I've learned that getting a "No" is very difficult to me. It is so difficult, that I often convince myself of not wanting something I really would want, just to avoid getting a No. And as such, I'm accidentally denying myself of opportunities. Changing a well-learned habit like this is not easy. Sometimes I feel it is not even possible, as it requires pushing myself so far out of my comfort zone that I won't even recognise myself. I've been telling myself that I'm less in avoidance of No in professional life than in private life, but I may be fooling myself.
Let me give you an example. Last autumn I met a man. Clearly there was something special about him, since we're nowadays dating, but looking back at us ending up on a date is an interesting thing in retrospect. I was about to go out to dance by myself and instead of asking him if he would like to join me (direct question that could be replied with a No), I made a statement about my plans with him asking if he could join.

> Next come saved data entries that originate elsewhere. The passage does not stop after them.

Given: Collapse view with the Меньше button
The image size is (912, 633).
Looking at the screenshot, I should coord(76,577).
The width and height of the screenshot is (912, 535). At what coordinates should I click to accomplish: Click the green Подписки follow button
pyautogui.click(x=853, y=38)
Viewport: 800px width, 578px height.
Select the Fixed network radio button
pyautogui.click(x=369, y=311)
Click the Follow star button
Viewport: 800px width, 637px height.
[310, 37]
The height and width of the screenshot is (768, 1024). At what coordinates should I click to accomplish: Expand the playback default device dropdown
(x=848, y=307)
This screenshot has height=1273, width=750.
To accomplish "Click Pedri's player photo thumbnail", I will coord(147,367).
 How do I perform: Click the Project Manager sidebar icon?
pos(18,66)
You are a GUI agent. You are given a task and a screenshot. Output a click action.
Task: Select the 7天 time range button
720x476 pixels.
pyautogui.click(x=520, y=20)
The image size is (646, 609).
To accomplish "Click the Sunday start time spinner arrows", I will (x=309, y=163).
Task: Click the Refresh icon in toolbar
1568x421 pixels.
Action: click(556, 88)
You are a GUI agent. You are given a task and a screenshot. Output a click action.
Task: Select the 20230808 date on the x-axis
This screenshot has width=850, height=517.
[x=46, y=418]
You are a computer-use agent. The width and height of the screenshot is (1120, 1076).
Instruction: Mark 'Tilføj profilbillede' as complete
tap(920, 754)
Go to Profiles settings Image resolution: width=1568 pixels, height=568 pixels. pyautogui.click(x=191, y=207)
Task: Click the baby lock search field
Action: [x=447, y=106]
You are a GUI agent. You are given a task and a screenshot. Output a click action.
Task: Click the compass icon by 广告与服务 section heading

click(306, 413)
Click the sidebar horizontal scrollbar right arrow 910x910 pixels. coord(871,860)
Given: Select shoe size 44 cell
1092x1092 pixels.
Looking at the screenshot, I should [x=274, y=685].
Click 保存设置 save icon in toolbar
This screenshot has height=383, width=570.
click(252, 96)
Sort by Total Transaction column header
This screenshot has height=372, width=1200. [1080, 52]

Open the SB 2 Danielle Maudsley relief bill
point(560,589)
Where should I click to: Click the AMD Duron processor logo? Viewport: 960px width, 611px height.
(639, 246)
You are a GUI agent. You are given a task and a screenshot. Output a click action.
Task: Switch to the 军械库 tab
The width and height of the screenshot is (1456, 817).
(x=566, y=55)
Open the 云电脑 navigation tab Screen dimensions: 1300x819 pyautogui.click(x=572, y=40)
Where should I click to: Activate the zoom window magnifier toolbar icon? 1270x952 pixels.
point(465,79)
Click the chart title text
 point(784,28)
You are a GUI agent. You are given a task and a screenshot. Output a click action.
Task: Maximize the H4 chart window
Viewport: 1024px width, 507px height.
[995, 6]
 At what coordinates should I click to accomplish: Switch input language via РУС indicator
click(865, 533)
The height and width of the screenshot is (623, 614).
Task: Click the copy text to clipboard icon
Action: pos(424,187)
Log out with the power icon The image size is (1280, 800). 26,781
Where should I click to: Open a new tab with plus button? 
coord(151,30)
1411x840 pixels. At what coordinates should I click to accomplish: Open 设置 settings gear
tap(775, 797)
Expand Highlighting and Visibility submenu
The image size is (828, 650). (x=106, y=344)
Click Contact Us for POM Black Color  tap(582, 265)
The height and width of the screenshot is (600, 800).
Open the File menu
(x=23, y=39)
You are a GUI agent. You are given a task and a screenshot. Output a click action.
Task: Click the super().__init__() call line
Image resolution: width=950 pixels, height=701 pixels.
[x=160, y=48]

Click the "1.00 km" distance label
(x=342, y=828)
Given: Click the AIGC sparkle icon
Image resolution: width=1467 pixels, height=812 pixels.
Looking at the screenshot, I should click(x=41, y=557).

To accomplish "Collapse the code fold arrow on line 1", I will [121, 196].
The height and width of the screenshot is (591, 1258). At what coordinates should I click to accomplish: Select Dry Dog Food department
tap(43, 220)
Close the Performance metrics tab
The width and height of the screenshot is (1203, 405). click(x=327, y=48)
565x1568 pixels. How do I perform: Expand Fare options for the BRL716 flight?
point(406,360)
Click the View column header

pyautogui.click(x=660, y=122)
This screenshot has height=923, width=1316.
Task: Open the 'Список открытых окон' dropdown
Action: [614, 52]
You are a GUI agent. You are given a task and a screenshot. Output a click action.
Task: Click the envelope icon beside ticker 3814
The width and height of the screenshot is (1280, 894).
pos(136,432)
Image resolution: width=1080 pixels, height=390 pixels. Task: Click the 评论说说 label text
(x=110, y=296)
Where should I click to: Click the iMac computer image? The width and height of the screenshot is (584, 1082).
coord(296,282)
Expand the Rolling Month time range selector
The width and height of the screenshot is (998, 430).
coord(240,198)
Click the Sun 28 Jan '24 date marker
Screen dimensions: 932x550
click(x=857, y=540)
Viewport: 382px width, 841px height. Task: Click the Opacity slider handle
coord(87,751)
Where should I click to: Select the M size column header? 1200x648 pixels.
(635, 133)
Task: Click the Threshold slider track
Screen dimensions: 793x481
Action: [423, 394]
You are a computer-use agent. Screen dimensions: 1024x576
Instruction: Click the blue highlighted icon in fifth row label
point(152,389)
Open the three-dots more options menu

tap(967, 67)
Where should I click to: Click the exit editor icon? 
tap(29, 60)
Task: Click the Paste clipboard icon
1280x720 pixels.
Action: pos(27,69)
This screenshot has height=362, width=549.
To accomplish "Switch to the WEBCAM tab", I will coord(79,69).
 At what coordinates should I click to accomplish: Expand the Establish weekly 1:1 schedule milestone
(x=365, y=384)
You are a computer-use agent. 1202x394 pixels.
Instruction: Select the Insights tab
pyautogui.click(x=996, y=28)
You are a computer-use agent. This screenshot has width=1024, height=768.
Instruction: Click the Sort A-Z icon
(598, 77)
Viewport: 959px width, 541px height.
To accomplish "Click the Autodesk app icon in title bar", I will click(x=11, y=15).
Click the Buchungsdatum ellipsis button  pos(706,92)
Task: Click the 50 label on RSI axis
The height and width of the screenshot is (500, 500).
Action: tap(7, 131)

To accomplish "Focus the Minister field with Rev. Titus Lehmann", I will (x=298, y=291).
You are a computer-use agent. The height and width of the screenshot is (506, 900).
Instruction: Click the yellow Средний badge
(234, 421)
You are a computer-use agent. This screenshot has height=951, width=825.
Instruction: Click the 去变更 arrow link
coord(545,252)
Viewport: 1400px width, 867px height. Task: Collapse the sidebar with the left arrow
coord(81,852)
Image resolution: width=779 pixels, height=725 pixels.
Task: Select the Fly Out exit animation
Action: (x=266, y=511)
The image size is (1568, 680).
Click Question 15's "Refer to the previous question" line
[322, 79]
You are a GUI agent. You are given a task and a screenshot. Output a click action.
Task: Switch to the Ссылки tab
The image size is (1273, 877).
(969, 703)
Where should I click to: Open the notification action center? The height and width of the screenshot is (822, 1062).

Looking at this later I started to see a pattern, with other incidents on clear avoidance of the No. I would think I'm asking by stating a possibility that can be interpreted as opening an option. But I would also feel very safe from the potential No, as I wasn't really asking. And since I realised this, I've been seeing myself doing this a lot, everywhere and in particular at work - trusting people to pick up questions framed as statements. Sometimes they do. But when they don't, I either let myself believe it wasn't relevant or ask directly, with more courage.
There's been suggestions that this might be a very typical female trait, and that a great way to stretch the limits of women can achieve is to start collecting No's: asking for something you are not even sure if you want or could get and embracing the idea of getting the No. And great people around me report this works brilliantly.
For work I've asked for things, and looking back at that, I've had great results. I got us the expensive router that "this company will never acquire". I got my developers to travel to conferences abroad in in "a company that never trains their developers". I changed the ways we work when "things have always been done this way". But most of my examples are working for the team. The No I might get isn't personal, so it isn't intimidating.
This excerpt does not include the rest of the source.